## Imports

In [1]:
from typing import Callable, Dict
import tensorflow_hub as hub
import tensorflow_text as tft
import tensorflow as tf

import matplotlib.pyplot as plt
import numpy as np
import random

SEED = 42
tf.random.set_seed(SEED)
np.random.seed(SEED)
random.seed(SEED)

## Contants

In [2]:
TFRECORDS_DIR = "gs://variable-length-sequences-tf/tfrecords-sentence-splitter"
BERT_MAX_SEQLEN = 512
BATCH_SIZE = 64

## TFRecord parsing utilities

In [18]:
feature_descriptions = {
    "summary": tf.io.FixedLenFeature([], dtype=tf.string),
    "summary_tokens": tf.io.FixedLenFeature([], dtype=tf.string),
    "summary_sentence_indices": tf.io.FixedLenFeature([], dtype=tf.string),
    "summary_num_sentences": tf.io.FixedLenFeature([], dtype=tf.int64),
    "summary_tokens_len": tf.io.FixedLenFeature([], dtype=tf.string),
    "label": tf.io.FixedLenFeature([1], dtype=tf.int64),
}

In [4]:
def deserialize_composite(
    serialized: bytes, type_spec: tf.RaggedTensorSpec
) -> tf.Tensor:
    """Deserializes a serialised ragged tensor."""

    serialized = tf.io.parse_tensor(serialized, tf.string)
    component_specs = tf.nest.flatten(type_spec, expand_composites=True)
    components = [
        tf.io.parse_tensor(serialized[i], spec.dtype)
        for i, spec in enumerate(component_specs)
    ]
    return tf.nest.pack_sequence_as(type_spec, components, expand_composites=True)

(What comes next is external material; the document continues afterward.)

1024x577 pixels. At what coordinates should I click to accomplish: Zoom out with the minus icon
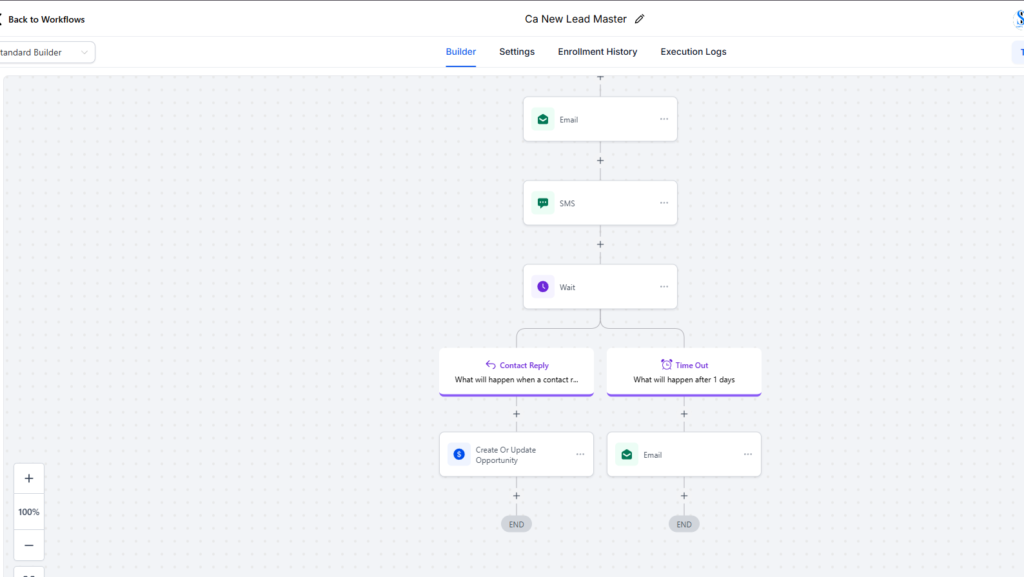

def read_example(example):
    """Parses a single TFRecord file."""
    features = tf.io.parse_single_example(example, feature_descriptions)
    features["summary_tokens"] = deserialize_composite(
        features.get("summary_tokens"),
        tf.RaggedTensorSpec(dtype=tf.int32, ragged_rank=2),
    )
    features["summary_sentence_indices"] = deserialize_composite(
        features.get("summary_sentence_indices"),
        tf.RaggedTensorSpec(dtype=tf.int32, ragged_rank=1),
    )
    features["summary_tokens_len"] = deserialize_composite(
        features.get("summary_tokens_len"),
        tf.RaggedTensorSpec(dtype=tf.int32, ragged_rank=1),
    )

    return features

In [5]:
class ModelInputUtils:
    def __init__(
        self,
        bert_preprocessor_path: str = "https://tfhub.dev/tensorflow/bert_en_uncased_preprocess/3",
        encoder_max_seqlen: int = BERT_MAX_SEQLEN,
    ):
        """Initializes a BERT model input preprocessing utility class."""
        self.bert_preprocessor_path = bert_preprocessor_path
        self.preprocessor_module = hub.load(bert_preprocessor_path)
        self.encoder_max_seqlen = encoder_max_seqlen

    def init_packer_and_pack_inputs(
        self, batch_tokens: tf.Tensor, batch_token_lens: tf.Tensor
    ) -> tf.Tensor:
        """Prepares inputs for the BERT encoder."""
        max_token_len = tf.reduce_max(batch_token_lens)
        packer = hub.KerasLayer(
            self.preprocessor_module.bert_pack_inputs,
            arguments={
                "seq_length": tf.math.minimum(max_token_len, self.encoder_max_seqlen)
            },
        )
        return packer([batch_tokens])

    def unravel_ragged_batch(self, ragged_batch, ragged_idx, batch_lens, batch_size):
        """Flattens out a batch of ragged tensors by one level."""
        # create indices for each tensor in the batch
        # for entries which have multiple ragged tensors, repeat their
        # index once for each tensor in the entry
        batch_idx = tf.repeat(tf.range(batch_size), batch_lens, axis=0)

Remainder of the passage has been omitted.